Maddox agrees with Lockwood’s take that at least part of the What About Me Effect can be chalked up to the “highly individualistic culture” in the U.S.
“We’re socialized to place ourselves front and center in discussions and prioritize ourselves over others. I think, like the creator alludes to, it would be worth chatting with folks in other countries that are more collectivist to see if this still persists,” she said.
But there are other infrastructural and cultural dynamics that contribute, too, Maddox said.
“In terms of infrastructure, the highly tailored nature of social media algorithms has made us think all of the content pushed to us should also be related to us. And, if it’s not in ways that can absolutely not be accounted for by technology — I don’t like beans, I’m bald, etc. — there’s a disconnect people may struggle with,” she explained.
With regard to culture, people often say the internet has made us more narcissistic, but Maddox doesn’t think that’s what’s happening.

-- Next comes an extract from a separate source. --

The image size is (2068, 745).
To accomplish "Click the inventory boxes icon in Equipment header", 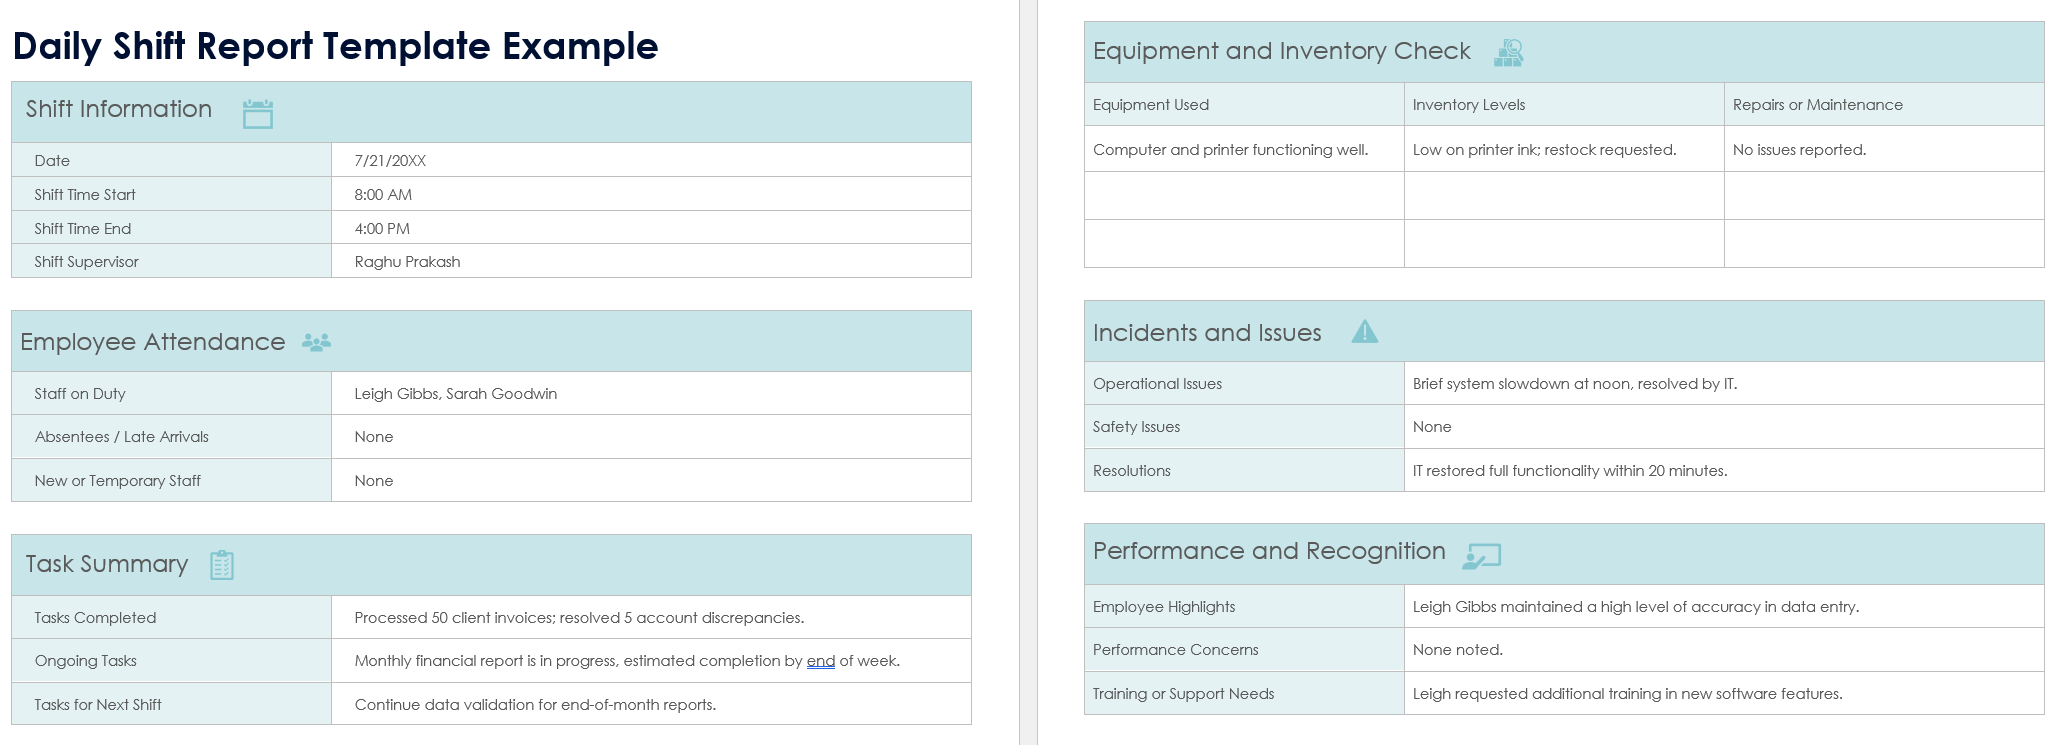I will (1508, 53).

“I believe it’s made us solipsistic, or the view that the self is the only thing that can be known. Solipsism positions us at the centre of all discussions and topics, because it’s believed that things can only be known through one’s experience,” she said.

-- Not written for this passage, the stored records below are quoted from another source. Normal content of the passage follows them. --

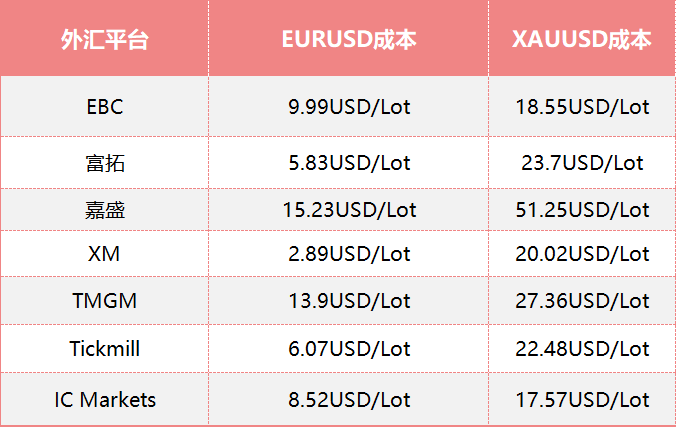The image size is (676, 427).
Task: Click the EBC platform cell
Action: tap(104, 107)
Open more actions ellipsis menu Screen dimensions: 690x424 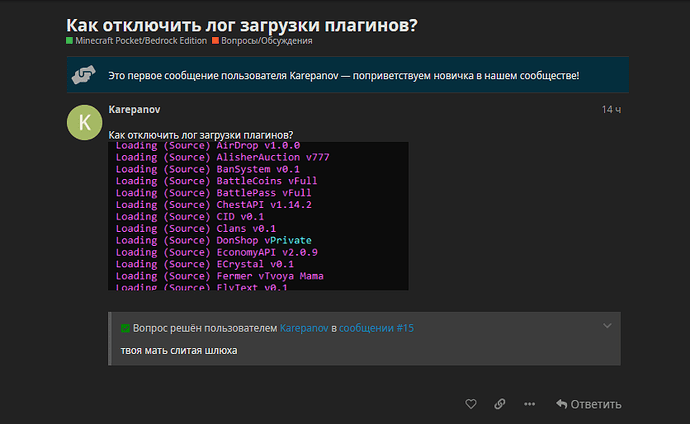529,404
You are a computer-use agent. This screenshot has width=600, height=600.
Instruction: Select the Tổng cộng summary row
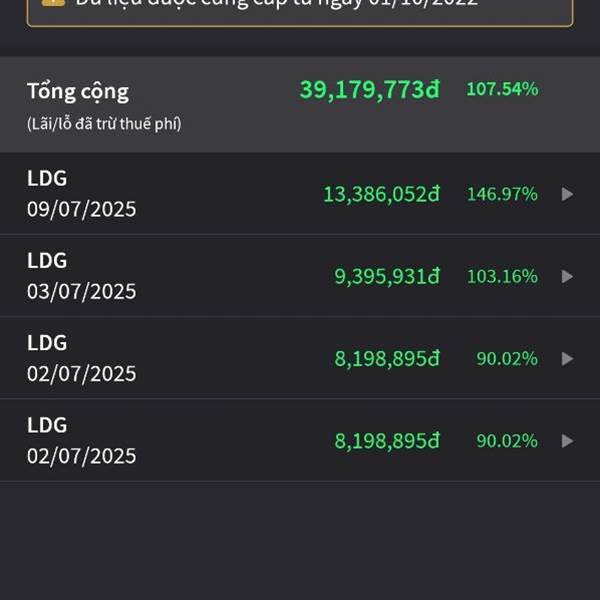click(x=300, y=105)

“This creates a really limited understanding of the world. I think social media have contributed to solipsism because of the highly tailored nature of algorithms, but also how we experience social media individualistically. We have our own experiences of being online, no one else’s.”
Where do we go from here?
Lockwood hopes her TikTok will open up an important conversation about the What About Me phenomenon so we can all reflect and “develop more self-awareness of any ways we might be partaking in those trends,” she said.

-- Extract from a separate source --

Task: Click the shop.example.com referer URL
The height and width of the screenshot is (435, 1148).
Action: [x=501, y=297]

So if you’re watching a video and have the sudden urge to say, “Well what about my very specific set of circumstances?!” pause for a second.
“If something you see online provokes questions or emotions in you, ask yourself if it really applies to you, or question how serious is it,” said Maddox.
Remember not every post is going to be relatable or applicable to you, nor should it be.
Creators on the receiving end of these kinds of comments have a few options, Maalouf said. For one, they can address the question or provide an answer, if they’re able to. Or they can kindly acknowledge the comment without necessarily answering it.
“This can sound something like, ‘Wow I hadn’t thought of it, I’ll think about it,’ or ‘What a great question, I’m going to do some research and maybe I can make a follow-up video,’” she said. “This shows care and concern for people but doesn’t add the pressure of having to give them an answer immediately or ever.”
And of course, they can also decide not to respond at all.
“We don’t have to respond to every comment, especially if the ‘What about me’ is rude or attacking,” Maalouf said. “Instead, focus on responding to people who are being kind or have questions you can actually answer in a comment section.”
Again, keep in mind that not every piece of content is geared toward every single person. The good news is that there is a vast array of content online at your fingertips. Instead of dashing off an angry comment or question, take the extra few minutes to find what fits your personal needs and interests. There really is something out there for everyone.